In the first comprehensive study of African American war literature, Jennifer James analyzes fiction, poetry, autobiography, and histories about the major wars waged before the desegregation of the U.S. military in 1948. Examining literature about the Civil War, the Spanish-American Wars, World War I, and World War II, James introduces a range of rare and understudied texts by writers such as Victor Daly, F. Grant Gilmore, William Gardner Smith, and Susie King Taylor. She argues that works by these as well as canonical writers such as William Wells Brown, Paul Laurence Dunbar, and Gwendolyn Brooks mark a distinctive contribution to African American letters. In establishing African American war literature as a long-standing literary genre in its own right, James also considers the ways in which this writing, centered as it is on moments of national crisis, complicated debates about black identity and African Americans' claims to citizenship. In a provocative assessment, James argues that the very ambivalence over the use of violence as a political instrument defines African American war writing and creates a compelling, contradictory body of literature that defies easy summary.

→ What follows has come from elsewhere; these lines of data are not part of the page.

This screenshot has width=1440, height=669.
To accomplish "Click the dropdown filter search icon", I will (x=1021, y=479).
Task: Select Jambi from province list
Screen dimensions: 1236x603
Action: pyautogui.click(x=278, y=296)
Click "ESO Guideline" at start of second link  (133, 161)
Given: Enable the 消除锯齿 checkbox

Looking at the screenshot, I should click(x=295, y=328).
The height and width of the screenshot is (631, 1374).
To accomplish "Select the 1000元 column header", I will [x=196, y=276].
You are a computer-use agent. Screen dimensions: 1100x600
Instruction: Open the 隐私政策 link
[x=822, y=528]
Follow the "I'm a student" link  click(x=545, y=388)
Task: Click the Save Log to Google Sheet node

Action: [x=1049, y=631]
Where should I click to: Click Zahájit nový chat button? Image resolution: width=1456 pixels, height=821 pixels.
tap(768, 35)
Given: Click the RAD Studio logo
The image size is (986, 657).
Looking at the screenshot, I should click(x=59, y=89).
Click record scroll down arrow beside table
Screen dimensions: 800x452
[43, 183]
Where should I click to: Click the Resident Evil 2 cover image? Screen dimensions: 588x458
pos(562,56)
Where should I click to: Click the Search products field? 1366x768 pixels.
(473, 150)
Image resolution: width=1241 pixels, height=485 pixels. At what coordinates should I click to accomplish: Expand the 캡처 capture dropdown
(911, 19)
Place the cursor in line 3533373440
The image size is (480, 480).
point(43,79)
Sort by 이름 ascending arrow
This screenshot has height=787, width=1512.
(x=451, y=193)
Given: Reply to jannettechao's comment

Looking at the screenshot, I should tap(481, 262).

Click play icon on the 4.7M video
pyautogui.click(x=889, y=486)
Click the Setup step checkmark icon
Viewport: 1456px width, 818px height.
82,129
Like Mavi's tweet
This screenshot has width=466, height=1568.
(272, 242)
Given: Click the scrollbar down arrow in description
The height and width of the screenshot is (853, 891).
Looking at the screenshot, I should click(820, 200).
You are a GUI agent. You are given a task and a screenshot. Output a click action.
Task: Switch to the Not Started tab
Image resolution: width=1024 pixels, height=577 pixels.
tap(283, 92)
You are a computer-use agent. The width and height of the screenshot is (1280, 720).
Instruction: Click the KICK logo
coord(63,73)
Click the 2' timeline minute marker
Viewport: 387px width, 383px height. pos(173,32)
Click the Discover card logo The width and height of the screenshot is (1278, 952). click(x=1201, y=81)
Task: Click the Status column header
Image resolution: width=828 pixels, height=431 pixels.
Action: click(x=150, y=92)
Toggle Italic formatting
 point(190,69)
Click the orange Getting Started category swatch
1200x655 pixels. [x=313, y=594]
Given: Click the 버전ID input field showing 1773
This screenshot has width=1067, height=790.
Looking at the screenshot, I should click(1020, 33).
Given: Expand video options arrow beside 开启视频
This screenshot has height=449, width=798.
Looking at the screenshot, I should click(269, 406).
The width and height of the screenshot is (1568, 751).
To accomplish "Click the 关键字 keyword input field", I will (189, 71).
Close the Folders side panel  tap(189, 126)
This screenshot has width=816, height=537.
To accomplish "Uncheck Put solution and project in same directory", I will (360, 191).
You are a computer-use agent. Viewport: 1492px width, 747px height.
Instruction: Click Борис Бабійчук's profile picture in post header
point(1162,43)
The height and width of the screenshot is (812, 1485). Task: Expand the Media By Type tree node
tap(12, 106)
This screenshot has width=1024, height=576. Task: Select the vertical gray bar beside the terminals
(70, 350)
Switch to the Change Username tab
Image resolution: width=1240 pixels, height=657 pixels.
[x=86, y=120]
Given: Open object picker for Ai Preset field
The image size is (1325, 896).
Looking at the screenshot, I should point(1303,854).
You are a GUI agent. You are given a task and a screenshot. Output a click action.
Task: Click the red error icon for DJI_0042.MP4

Complicating Categories: Gender, Class, Race and Ethnicity

Author : Eileen Boris,Angelique Janssens
Publisher : Cambridge University Press
Page : 175 pages
File Size : 46,5 Mb
Release : 1999
Category : Business & Economics
ISBN : 9780521786416

Get Book

Complicating Categories: Gender, Class, Race and Ethnicity by Eileen Boris,Angelique Janssens Pdf

This volume focuses on complicating central concepts in the understanding of economic and social history: class, gender, race and ethnicity. Only recently have historians begun to ask how gender, race, and ethnicity as categories of analysis change narratives of class formation and working-class experience. While all three concepts refer to systems of inequality, it remains unclear how these systems of difference relate to each other. Despite a growing body of empirical literature, authors more often connect dyads rather than consider historical phenomenan from the tryad of class, race and gender. This volume highlights attempts to write a richer history that complicates categories, suggesting how class, gender, race and/or ethnicity combine across a wide range of economic and social landscapes.

Mixed Blessing

Author : Hazel McFerson
Publisher : Bloomsbury Publishing USA
Page : 305 pages
File Size : 42,5 Mb
Release : 2001-12-30
Category : History
ISBN : 9780313075131

Get Book

Mixed Blessing by Hazel McFerson Pdf

Invidious distinctions on the basis of race and overt racism were central features in American colonial policy in the Philippines from 1898 to 1947, as America transported its domestic racial policy to the island colony. This collection by young Filipino scholars analyzes American colonialism and its impact on administration and attitudes in the Philippines through the prism of American racial tradition, a structural concept which refers to beliefs, attitudes, images, classifications, laws, and social customs that shape race relations and racial formation in multiracial and colonial societies. The dominance of this tradition was manifested in the wanton prerogatives of the U.S. Congress and others who helped to carry out colonial policy in the region. The Spanish flexible racial tradition had resulted in a system based on ethnicity and class as determinants of social and economic structure, while the rigid U.S. racial tradition assigned race the more dominant role. The cultural affinity between the early individual American administrators and the Filipino elite, however, meant that class-based distinctions in the islands were not broken up. Thus, the extreme elitist character of the Philippines' economy and society persisted and became impervious to the influences which in other Asian countries led to a progressive weakening of elite structures as the 20th century advanced.